On March 13, 2015, I turned 20 years old and my birthday present from a recent friend I had made was a gentle hand on my thigh and a slew of compliments including grand claims of my being “pretty and fun.” He made sure to emphasize the pretty part throughout the 40-minute car ride on the way to a birthday dinner my close friend had set up for me. He would rephrase the sentiment artfully into variations such as; “I find you really pretty” and “I think you’re very pretty” and “you’re so pretty.” In between some of these pretties, he told me that I was really easy to talk to and that he felt like he hadn’t been able to open up to someone so much in a long time. This I found to be significant, and every time he would say something meaningful like that and then call me pretty, I felt that it only dragged the important stuff through the mud, giving it a superficial coating.

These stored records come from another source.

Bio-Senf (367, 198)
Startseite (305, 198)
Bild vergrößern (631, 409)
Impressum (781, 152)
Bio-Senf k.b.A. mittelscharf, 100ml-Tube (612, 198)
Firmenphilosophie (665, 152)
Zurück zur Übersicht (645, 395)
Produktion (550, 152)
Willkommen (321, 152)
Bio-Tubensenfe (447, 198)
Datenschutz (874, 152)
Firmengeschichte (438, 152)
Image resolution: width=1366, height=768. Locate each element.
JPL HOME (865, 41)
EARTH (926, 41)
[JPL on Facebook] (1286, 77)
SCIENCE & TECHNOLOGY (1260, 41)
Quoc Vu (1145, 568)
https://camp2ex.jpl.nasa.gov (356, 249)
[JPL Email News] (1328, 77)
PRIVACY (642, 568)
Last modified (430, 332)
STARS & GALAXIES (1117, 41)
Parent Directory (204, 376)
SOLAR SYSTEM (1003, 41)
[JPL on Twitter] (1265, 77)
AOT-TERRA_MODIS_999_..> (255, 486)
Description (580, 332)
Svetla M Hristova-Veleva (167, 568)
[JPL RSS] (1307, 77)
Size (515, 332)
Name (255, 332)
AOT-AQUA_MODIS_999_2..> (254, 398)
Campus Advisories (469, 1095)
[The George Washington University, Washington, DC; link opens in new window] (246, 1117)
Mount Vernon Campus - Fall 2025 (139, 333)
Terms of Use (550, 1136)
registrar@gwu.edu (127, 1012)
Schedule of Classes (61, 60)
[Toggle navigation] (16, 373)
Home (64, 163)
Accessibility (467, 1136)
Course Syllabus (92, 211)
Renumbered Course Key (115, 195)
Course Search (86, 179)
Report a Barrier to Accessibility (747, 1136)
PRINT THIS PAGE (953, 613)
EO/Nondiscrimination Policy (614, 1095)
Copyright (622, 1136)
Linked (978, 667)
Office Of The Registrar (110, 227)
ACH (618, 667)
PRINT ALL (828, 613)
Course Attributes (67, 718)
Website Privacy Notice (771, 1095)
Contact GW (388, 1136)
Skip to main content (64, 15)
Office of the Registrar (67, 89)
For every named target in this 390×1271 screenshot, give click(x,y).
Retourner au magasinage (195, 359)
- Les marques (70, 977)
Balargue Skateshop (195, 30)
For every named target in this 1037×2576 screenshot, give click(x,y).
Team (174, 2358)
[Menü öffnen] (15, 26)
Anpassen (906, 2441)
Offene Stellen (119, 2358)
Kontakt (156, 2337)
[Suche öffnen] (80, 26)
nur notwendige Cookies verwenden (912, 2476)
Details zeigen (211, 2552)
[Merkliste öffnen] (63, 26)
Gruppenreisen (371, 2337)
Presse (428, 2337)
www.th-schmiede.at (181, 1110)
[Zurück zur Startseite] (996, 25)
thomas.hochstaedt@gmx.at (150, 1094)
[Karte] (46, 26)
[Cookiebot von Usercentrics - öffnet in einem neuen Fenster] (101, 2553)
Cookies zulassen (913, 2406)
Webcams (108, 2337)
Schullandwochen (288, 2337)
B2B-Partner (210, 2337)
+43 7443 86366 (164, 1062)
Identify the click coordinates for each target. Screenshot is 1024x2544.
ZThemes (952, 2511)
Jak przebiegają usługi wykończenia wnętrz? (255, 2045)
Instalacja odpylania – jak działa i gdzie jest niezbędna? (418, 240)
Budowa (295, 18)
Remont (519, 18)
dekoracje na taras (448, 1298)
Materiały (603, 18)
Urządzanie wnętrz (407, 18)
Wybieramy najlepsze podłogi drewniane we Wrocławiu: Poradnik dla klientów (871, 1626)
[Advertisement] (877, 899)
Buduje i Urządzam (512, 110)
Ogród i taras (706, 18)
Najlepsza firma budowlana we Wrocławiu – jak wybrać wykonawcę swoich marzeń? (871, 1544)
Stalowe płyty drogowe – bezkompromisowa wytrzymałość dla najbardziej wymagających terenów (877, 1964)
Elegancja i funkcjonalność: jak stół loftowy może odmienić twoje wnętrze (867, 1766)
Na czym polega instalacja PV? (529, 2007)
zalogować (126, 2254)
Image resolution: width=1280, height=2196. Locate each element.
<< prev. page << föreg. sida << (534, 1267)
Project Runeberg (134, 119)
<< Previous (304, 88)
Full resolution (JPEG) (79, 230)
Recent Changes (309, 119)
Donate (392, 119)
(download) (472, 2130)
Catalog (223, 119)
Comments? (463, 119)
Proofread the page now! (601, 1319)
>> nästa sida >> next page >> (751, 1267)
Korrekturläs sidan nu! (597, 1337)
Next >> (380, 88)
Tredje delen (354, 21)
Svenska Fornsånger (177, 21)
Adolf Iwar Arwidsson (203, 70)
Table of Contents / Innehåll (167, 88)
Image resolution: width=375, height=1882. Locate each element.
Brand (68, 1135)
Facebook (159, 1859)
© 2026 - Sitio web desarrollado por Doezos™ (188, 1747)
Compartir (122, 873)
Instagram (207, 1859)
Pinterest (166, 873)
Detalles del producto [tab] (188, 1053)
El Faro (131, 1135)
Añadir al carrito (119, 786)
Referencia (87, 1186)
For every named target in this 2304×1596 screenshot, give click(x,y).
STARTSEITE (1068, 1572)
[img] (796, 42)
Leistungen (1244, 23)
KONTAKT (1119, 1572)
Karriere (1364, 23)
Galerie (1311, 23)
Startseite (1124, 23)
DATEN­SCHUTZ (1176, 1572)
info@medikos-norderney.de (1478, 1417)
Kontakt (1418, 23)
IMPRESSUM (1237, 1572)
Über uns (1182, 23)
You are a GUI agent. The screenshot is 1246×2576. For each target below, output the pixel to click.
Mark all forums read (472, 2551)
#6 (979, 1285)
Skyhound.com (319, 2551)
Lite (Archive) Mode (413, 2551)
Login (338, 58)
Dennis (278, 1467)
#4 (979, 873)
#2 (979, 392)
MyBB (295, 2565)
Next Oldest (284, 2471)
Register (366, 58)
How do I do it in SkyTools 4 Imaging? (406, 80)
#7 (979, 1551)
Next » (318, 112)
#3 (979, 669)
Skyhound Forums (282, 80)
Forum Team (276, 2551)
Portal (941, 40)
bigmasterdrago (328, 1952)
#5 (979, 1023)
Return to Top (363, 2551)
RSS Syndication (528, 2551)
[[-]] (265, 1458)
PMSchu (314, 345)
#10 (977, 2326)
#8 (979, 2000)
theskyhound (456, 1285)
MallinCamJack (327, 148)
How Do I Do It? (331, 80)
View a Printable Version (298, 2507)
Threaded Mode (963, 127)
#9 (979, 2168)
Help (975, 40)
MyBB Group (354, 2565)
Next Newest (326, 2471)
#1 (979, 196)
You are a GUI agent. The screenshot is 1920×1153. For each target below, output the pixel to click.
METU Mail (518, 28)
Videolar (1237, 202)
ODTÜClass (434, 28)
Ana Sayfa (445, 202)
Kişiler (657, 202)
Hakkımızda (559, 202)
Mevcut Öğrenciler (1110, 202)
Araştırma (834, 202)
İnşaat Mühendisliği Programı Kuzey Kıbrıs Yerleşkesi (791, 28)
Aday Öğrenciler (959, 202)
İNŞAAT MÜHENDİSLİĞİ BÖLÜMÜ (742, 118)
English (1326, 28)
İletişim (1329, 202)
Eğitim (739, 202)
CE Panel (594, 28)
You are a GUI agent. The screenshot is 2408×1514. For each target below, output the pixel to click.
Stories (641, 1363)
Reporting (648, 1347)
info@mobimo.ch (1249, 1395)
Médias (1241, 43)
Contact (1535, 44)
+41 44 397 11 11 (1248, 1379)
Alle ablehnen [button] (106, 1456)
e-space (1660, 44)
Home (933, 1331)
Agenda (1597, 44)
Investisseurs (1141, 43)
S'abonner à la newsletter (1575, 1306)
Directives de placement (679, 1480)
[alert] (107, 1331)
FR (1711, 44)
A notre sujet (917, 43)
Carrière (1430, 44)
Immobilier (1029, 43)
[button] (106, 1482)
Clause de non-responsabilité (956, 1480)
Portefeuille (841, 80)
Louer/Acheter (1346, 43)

The rest of that week, I spent on the beaches in Florida with my two female friends. They liked to inform me frequently how much “sexier” I looked in a bikini than they ever would. This didn’t make me feel particularly self-conscious or particularly confident. More than anything, it made me feel irked and alienated because I didn’t know what their intentions were in saying it or how to respond. If I said, “Well, I’m not always 100 percent happy with my body,” that would be true, and if I responded, “Thanks, I love my body,” that would also be true. But I was sure either response would be wrong because I had a sneaking suspicion that somehow whatever I said would have more to do with their bodies, in their minds, than with mine. I mostly responded with a strained “Thanks?” and by the end of the week a passive, “cool” or “OK.”
More recently, I met a guy at a party near my college and was sitting down taking to him. We had been talking about his family. I learned about the dog tag he wore around his neck, his father’s brief acting career and his dreams for the future. He hadn’t learned anything about me. He hadn’t asked. But at the end of the night, he said this: “I’m surprised I was even able to talk to someone like you.”
“Someone like me?” I asked, curious as to what kind of person he thought I was based on the scant information I had given him.
“A beautiful woman,” he said.
“A beautiful woman?” I repeated.
“Yes” he insisted, “you’re a beautiful woman,” as if he were convincing me.
“That doesn’t mean anything to me,” I told him.
I've learned that to most people beauty is symmetry, surface, proportion. Being identified as this type of beauty is not something that makes me feel special or appreciated. Oftentimes, like in these past encounters, it can actually make me feel invalidated, like once that word has been spoken, I have nothing more to offer and that simply isn't true.
I want to be pretty and cute and sexy all wrapped up into one great big beautiful. But I want to be beautiful in times filled with emotion and self. Moments when my face is wet and distorted from crying and laughing at the same time, or I’m shrieking with an intense joy that I just can't withhold. To be called “beautiful,” as if I simply walk around every day blank faced and beautiful, makes me feel empty and superficial, and it shows that the person referring to me as such might just see me that way. The next time someone calls you beautiful, try asking them, "Why am I beautiful?" The answer might reveal just how much (or how little) that person cares about what's truly beautiful about you.
Real beauty is asymmetrical, and it shows itself in instances more penetrating than an empty image.